$$\require{cancel}$$

• • Contributed by Jeremy Tatum
• Emeritus Professor (Physics & Astronomy) at University of Victoria

Suppose that some surface is being irradiated from a point source of radiation of intensity $$I \ \text{W sr}^{-1}$$ at a distance $$r$$. The normal flux density ("normal" meaning normal to the direction of propagation), as we have seen, is $$I / r^2$$. If the surface being irradiated is inclined so that its normal is inclined at an angle $$\theta$$ to the line joining it to the point source of radiation, the rate at which radiant energy is falling on unit area of the surface will be $$I \cos \theta / r^2$$.

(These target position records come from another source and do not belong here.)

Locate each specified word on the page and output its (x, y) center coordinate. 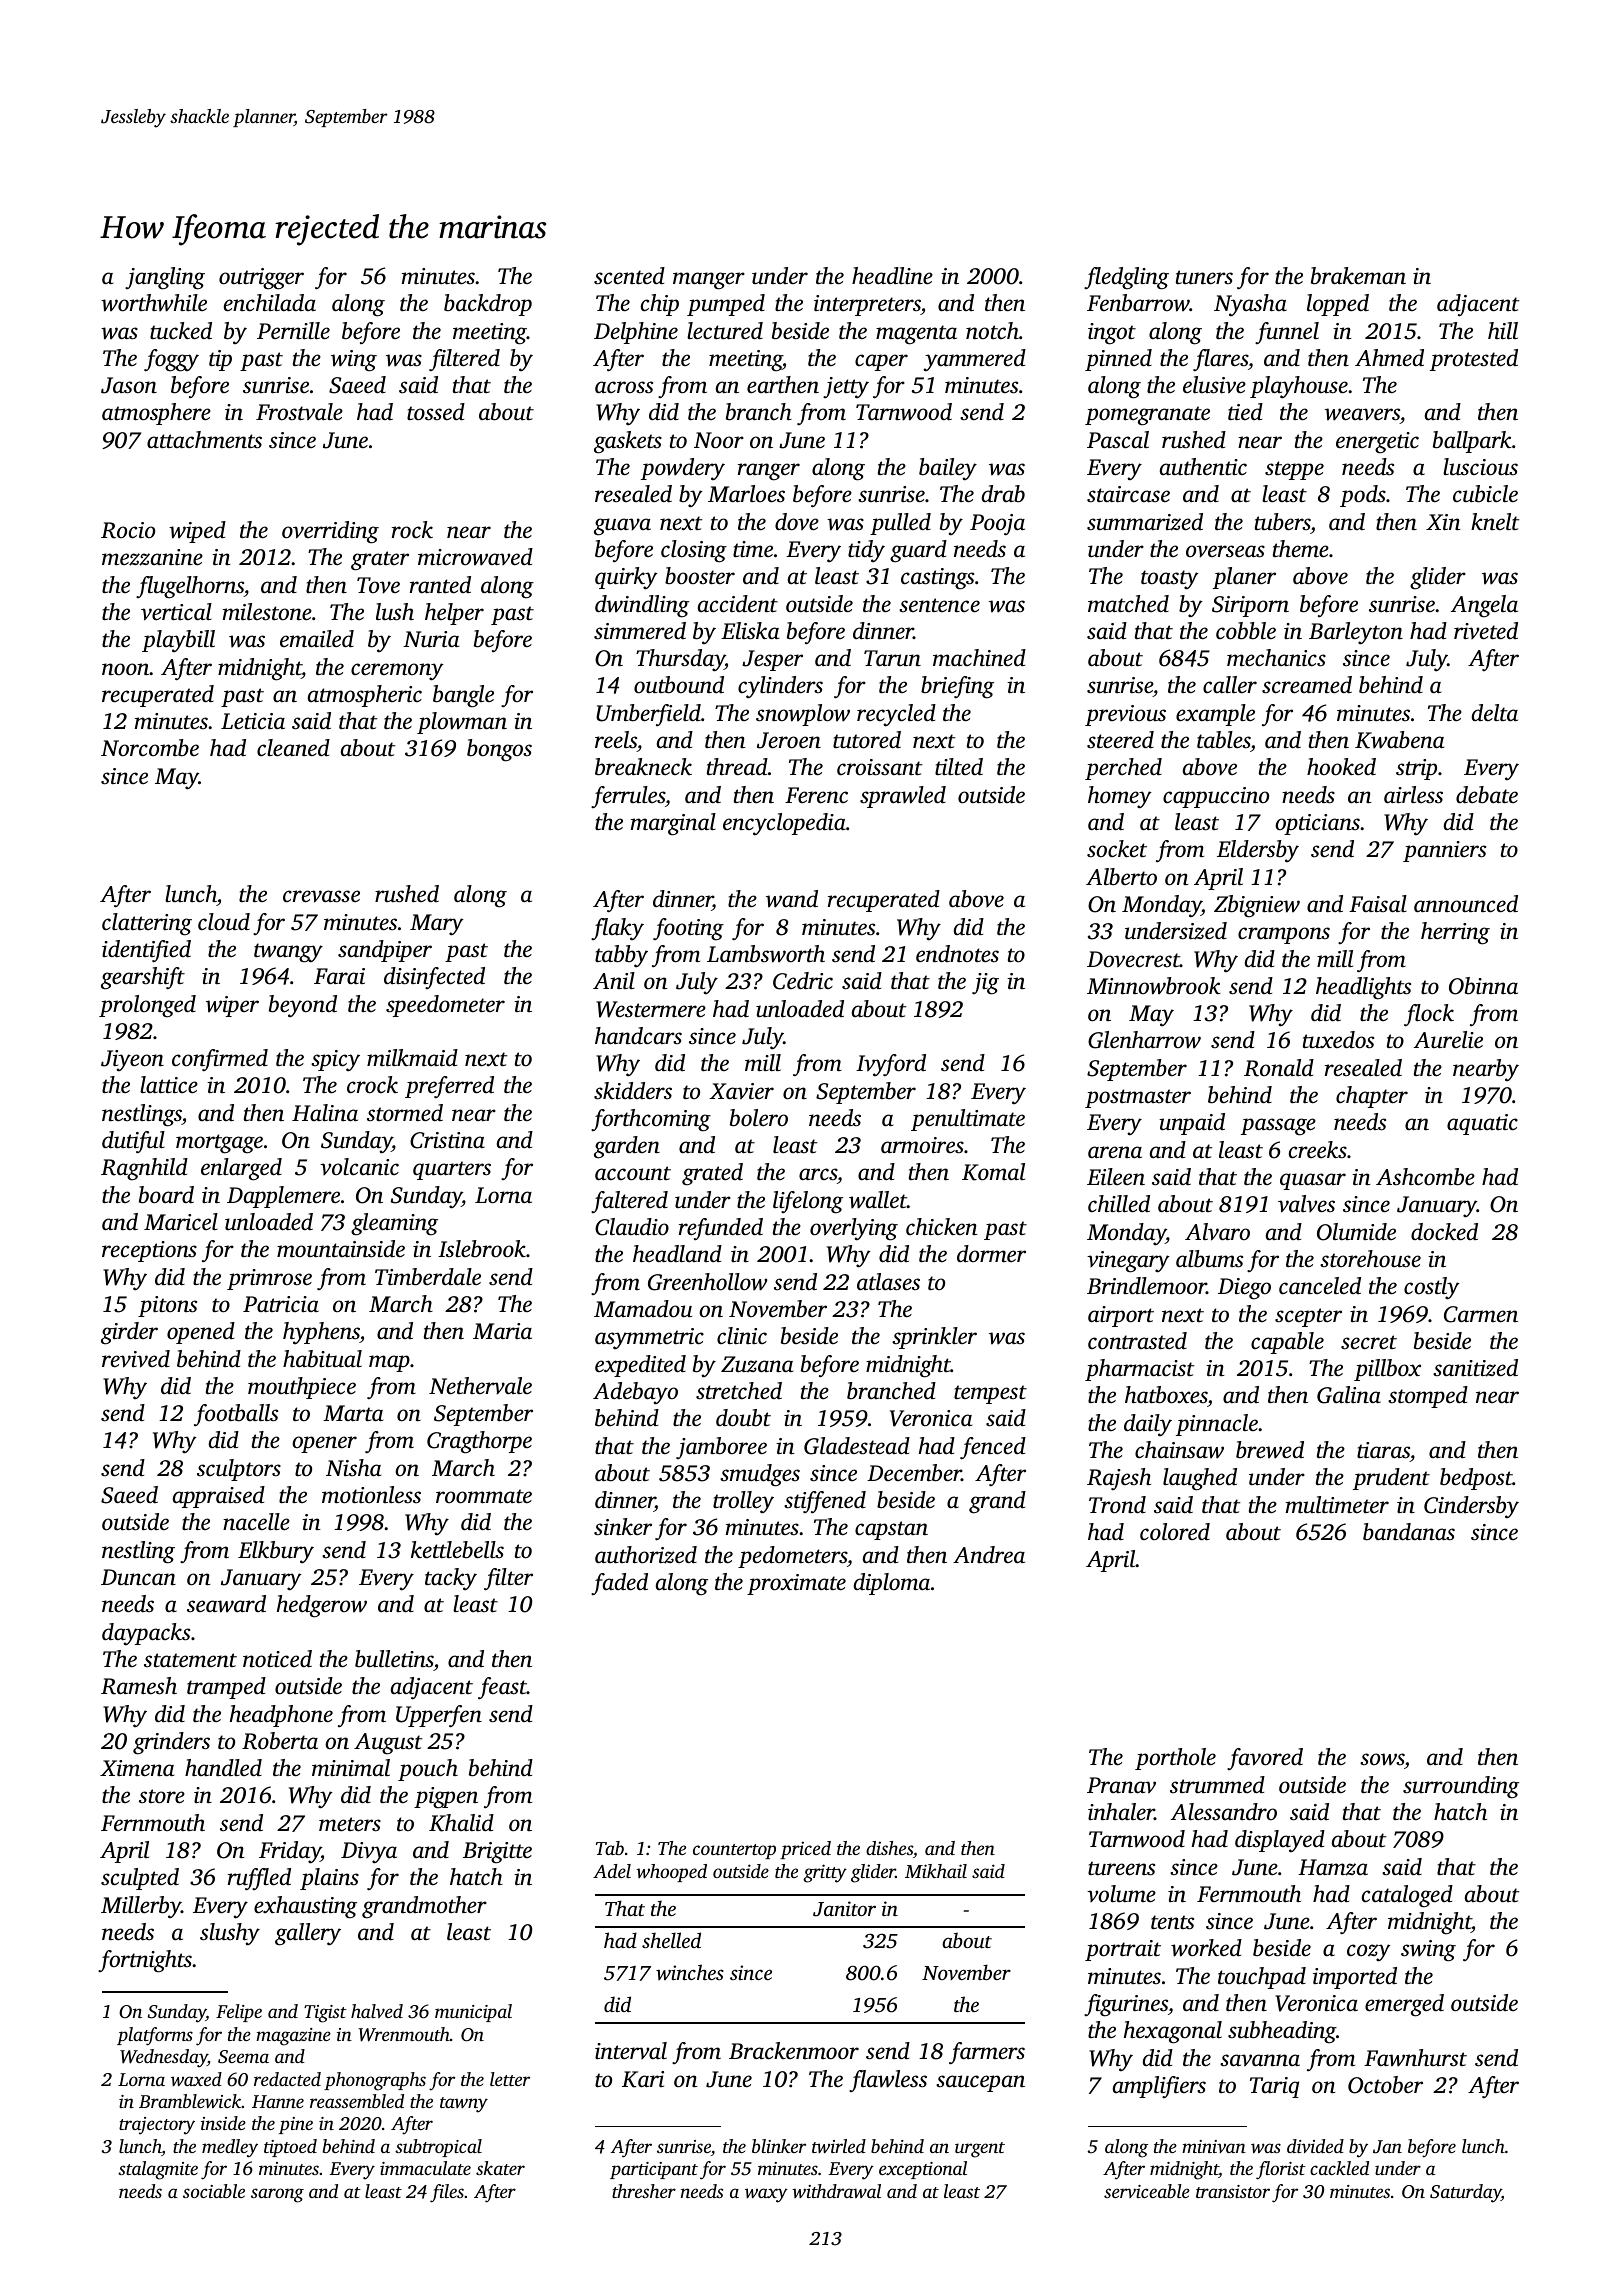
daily (1148, 1425)
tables (1224, 740)
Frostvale (299, 412)
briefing (957, 687)
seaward (226, 1604)
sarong (277, 2195)
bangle (463, 696)
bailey (948, 469)
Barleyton (1356, 633)
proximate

In any case, the rate at which radiant energy is falling upon unit area of a surface is called the irradiance of that surface. It is denoted by the symbol $$E$$, and the units are $$\text{W m}^{-2}$$. In the simple geometry that we have described, the relation between the intensity of the source and the irradiance of the surface is

$E = (I \cos \theta) / r^2 \tag{1.10.1} \label{1.10.1}$

If we are dealing with visible radiation, the number of lumens falling per unit area on a plane surface is called the illuminance, and is expressed in lumens per square metre, or lux. Recall that a lumen is the SI unit of luminous flux, and the candela is the unit of luminous intensity, and that an isotropic point source of light radiating with a luminous intensity of $$I$$ cd (that is, $$I$$ $$\text{lm sr}^{-1}$$) emits a total luminous flux of $$4\pi \ \text{lm}$$. The relation between the illuminance of a surface and the luminous intensity of a source of light is the same as the relation between irradiance and radiant intensity, namely, equation $$\ref{1.10.1}$$, or, if the surface is being illuminated normally, equation 1.8.2. If the luminous intensity of a source of light in some direction is one candela, the irradiance of a point on a surface that is closest to the source is $$1 \text{lm m}^{-2}$$ if the distance is one metre, $$1 \text{lm cm}^{-2}$$ if the distance is one cm, and $$1 \text{lm ft}^{-2}$$ if the distance is one foot. A lumen per square metre is a lux, and a lumen per square cm is a phot. A lumen per square foot is often (usually!) given the extraordinary name of a "foot-candle". This is a most illogical misuse of language, and is mentioned here only because the term is still in frequent use in non-scientific circles. Lumen, candela and lux are, respectively, the SI units of luminous flux, luminous intensity and illuminance. Phot and "foot-candle" are non-SI units of illuminance. The exact definition of the candela will be given in section 1.12; the lumen and lux are derived from the candela. Those who are curious about other strange-sounding units encountered in the quantitative measurement of the visible portion of radiation will also find the definition of "stilb" in section 1.12.

Problem

A table is being illuminated by a light bulb fixed at a distance $$h$$ vertically above the table. The fixture is such that the socket is above the bulb, and the luminous intensity of the bulb varies as

$I (\theta ) = \frac{1}{2} I (0) (1+ \cos \theta) \tag{1.10.2} \label{1.10.2}$

where $$\theta$$ is the angle from the downward vertical from the bulb. Show that the illuminance at a point on the table at a distance $$r$$ from the sub-bulb point is

$E(r) = \frac{I(0)}{2h^2} \left[ \frac{(1+r'^2)^{\frac{1}{2}}+1}{(1+r'^2)^2}\right] \tag{1.10.3} \label{1.10.3}$

where $$r' = r/h$$, and draw a graph of this for $$r' = 0$$ to $$r' = 2$$. For what value of $$r'$$ does the irradiance fall to half of the sub-bulb irradiance?

Problem

If the table in the above problem is a circular table of radius a, show that the flux that it intercepts is

$\phi = \pi I (0) \left[\frac{3a^2+2h^2-2h(a^2+h^2)^{\frac{1}{2}}}{2(a^2+h^2)} \right] \tag{1.10.4}$

What is this if $$a = 0$$ and if $$a \rightarrow \infty$$ ? Is this what you would expect? (Compare equation 1.6.7.)